____ Passage

Lehigh Valley: Patricia Rorrer — Still A Convenient Suspect?

Donna Fisher/Allentown Morning Call/TNS via Getty Image

Patricia Rorrer (right) is led to her hearing in Lehigh County Courthouse Wednesday morning, August 26, 1998 by a sheriff’s deputy, at left.

Back in March of 2017, Investigation Discovery ran Murder in Lehigh Valley: Keith Morrison Investigates which questioned the conviction of Patricia Rorrer for the brutal double murders of Joann Katrinak and her infant son, Alex. Since that time, Rorrer has held out hope that Pennsylvania’s Superior Court would grant her a hearing to examine the new evidence that has come to light in her case. Just recently, however, that hope was dashed when the court denied her appeal.

Keeping a convicted killer in prison on the merits of a case is a good thing, but what about when the courts keep someone incarcerated on completely inaccurate information? You might think such a thing couldn’t happen, but that’s exactly what did happen in the Rorrer case. Contained in Superior Court’s 22-page opinion are a minimum of 24 factual errors; many of which are extremely serious.

Excerpt from the Superior Court opinion.

You can read the court documents in their entirety here.

Here are just a few examples:

  1. Superior Court states that all 6 seatback hairs AND the cigarette butt were nuclear DNA tested and matched to Rorrer. This is untrue. To date, the only two pieces of evidence ever nuclear DNA tested in the case were two of the seatback hairs — nothing else.
  2. Superior Court states that Patricia Rorrer and Andy Katrinak’s romantic relationship ended in May, 1993 — only one year before the murders. This is untrue. Rorrer and Katrinak broke up in 1989 — five years before the murders — and Andy married Joann in May, 1993 after dating for approximately one year.
  3. Superior Court states that Andy “immediately” called the police on discovering Joann and Alex missing. This is untrue. Andy waited more than 4 ½ hours before phoning the police to report his wife and son missing.

________

**Required action 1**
List each statement from the Superior Court opinion that the article about the Patricia Rorrer case calls untrue.
**Required action 2**
Continue the article about the Patricia Rorrer case from the point where it ends.

____ Recorded data

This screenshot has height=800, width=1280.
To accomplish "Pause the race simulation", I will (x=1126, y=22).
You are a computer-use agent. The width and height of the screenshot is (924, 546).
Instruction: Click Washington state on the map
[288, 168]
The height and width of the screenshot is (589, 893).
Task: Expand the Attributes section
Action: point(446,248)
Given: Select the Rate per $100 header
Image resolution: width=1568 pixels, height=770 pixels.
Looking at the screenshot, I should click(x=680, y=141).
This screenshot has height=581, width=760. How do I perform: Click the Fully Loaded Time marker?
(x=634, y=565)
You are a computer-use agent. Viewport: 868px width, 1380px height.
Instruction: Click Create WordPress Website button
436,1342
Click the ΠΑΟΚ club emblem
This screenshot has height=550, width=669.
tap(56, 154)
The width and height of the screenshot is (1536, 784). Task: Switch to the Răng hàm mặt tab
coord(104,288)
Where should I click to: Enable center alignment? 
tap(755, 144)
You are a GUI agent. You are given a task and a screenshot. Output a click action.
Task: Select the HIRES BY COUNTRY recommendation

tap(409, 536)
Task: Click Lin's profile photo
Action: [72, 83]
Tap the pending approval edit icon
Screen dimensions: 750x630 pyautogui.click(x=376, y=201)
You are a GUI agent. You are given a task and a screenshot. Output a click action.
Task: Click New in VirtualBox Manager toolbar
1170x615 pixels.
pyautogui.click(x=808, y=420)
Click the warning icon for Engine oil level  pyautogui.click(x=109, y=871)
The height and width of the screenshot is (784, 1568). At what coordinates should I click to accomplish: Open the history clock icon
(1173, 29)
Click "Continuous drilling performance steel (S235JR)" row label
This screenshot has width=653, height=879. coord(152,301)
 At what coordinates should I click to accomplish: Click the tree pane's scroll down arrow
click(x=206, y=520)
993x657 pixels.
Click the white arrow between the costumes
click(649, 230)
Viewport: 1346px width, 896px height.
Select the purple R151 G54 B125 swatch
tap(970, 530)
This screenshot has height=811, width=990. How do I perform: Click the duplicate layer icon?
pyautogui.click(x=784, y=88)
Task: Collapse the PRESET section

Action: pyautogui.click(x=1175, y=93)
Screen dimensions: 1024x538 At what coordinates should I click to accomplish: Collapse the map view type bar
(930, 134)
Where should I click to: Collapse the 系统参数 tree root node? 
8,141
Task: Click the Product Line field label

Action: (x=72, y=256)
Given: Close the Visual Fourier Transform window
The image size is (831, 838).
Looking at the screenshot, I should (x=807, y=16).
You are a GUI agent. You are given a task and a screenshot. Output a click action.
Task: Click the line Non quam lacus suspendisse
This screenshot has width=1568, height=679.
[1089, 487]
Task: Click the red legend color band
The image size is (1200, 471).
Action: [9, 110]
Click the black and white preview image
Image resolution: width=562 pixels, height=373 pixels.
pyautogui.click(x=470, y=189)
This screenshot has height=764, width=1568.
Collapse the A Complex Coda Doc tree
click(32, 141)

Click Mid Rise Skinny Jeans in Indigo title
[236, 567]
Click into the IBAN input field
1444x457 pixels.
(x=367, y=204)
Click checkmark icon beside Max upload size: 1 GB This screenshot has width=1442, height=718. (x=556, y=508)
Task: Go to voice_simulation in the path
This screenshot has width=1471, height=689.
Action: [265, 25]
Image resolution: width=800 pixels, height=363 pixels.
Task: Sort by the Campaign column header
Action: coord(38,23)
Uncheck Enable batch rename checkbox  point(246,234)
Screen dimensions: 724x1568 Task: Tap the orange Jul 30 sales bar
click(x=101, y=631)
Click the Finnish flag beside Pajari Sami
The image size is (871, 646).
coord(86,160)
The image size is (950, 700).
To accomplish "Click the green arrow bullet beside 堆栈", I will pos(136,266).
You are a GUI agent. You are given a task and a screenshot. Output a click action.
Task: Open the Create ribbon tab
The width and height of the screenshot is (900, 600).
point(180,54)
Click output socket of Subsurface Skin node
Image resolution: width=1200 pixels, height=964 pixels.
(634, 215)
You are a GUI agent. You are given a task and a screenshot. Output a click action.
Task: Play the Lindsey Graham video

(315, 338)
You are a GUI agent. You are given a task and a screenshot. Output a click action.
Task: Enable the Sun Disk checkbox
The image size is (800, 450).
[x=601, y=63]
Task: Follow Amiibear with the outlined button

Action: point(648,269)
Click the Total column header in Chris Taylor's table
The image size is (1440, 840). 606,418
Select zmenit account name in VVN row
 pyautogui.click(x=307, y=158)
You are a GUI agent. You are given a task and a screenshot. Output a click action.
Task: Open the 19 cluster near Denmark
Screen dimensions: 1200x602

________

**Answer section 1**
- All 6 seatback hairs and the cigarette butt were nuclear DNA tested and matched to Rorrer.
- Patricia Rorrer and Andy Katrinak's romantic relationship ended in May 1993, only one year before the murders.
- Andy "immediately" called the police on discovering Joann and Alex missing.

**Answer section 2**
  4. Superior Court states that evidence was taken from Joann’s “undisturbed” vehicle. This is untrue. Both Andy and Joann’s father admitted to either opening and/or entering the vehicle before the police investigated it.
  5. Superior Court states that the 3 mounted car hairs were sent to the FBI in July 1995, and Rorrer’s hair samples were taken in November 1995, therefore, since the FBI had possession of the mounted hairs before the Pennsylvania State Police (PSP) took Rorrer’s samples, it is impossible for those hairs to have been switched. This is untrue. The three mounted hairs were not sent to the FBI until one year later, in June of 1996. In fact, the PSP had both the mounted and unmounted hairs, as well as Rorrer’s hair samples in their possession at the same time.
  6. Superior Court notes that Rorrer’s attorney, Craig Neely, is being paid at “public expense.” This is untrue. Neely has been representing Patricia Rorrer pro-bono all along, and has not received one cent for that representation.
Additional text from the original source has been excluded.